Cuando uno tiene mucho tiempo para pensar...acaba pasándose de vueltas. Creo que esto me va a suceder en breve. La maternidad me hace muy feliz, pero las cuatro paredes de mi hogar se me caen encima cada día un poco más.
Vamos que, como ya he manifestado en varias ocasiones, no nací para mujer de su casa. Yo pensaba que podía ser incactiva, capaz de vivir sin organizar el día, permanecer sentada durante largo tiempo...pues no. Se ve que eso lo puedo hacer durante un máximo de jornada y media o dos jornadas. Todo lo que pasa de ahí supone...dolor de tripas.
Ahora que me debo 100 por 100 a mi criatura, me doy cuenta de que me gustaría llevármelo en una mochileta y hacerle fiestetas mientras llevo a cabo algunas otras actividades. Echo de menos el tener algo que hacer obligatoriamente (que mal suena esto). Cuando digo algo, quiero decir algo más que poner la lavadora, limpiar el wc, hacer la cama, preparar la comida e ir al super.

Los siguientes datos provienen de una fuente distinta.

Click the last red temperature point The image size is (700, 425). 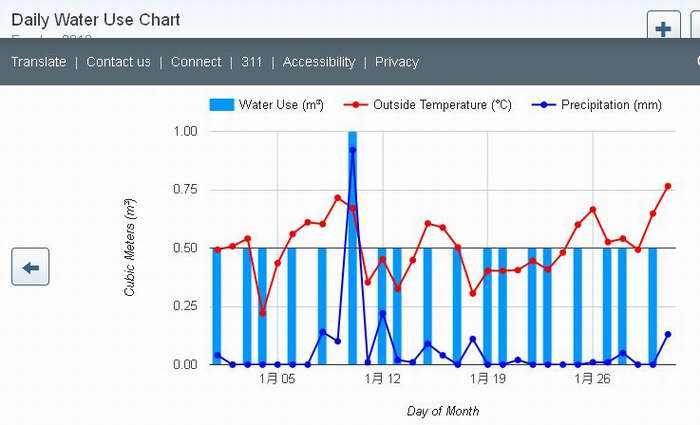pos(668,187)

Puesto que ya soy consciente de mi problema, planeo mis jornadas con antelación, para no encontrarme en el dilema de abrir el ojo por la mañana y decir ¿qué hago hoy?
De momento invierto mi tiempo en leer, pasear, ver la tele, visitar exposiciones, ir de compras, escribir, terracear... y realmente lo disfruto. Pero necesito más actividad cerebral, porque tener la mente libre durante mucho rato seguido no es bueno, hay que enfocarla y ocuparla. Mis aficiones anteriores no tienen cabida de momento en mi nueva vida, puesto que mis momentos libres no son tan largos como para poder emprender la pintura de camisetas, los fieltros o los fimos con eficacia. Seguiré buscando...si se os ocurre algo ya me diréis.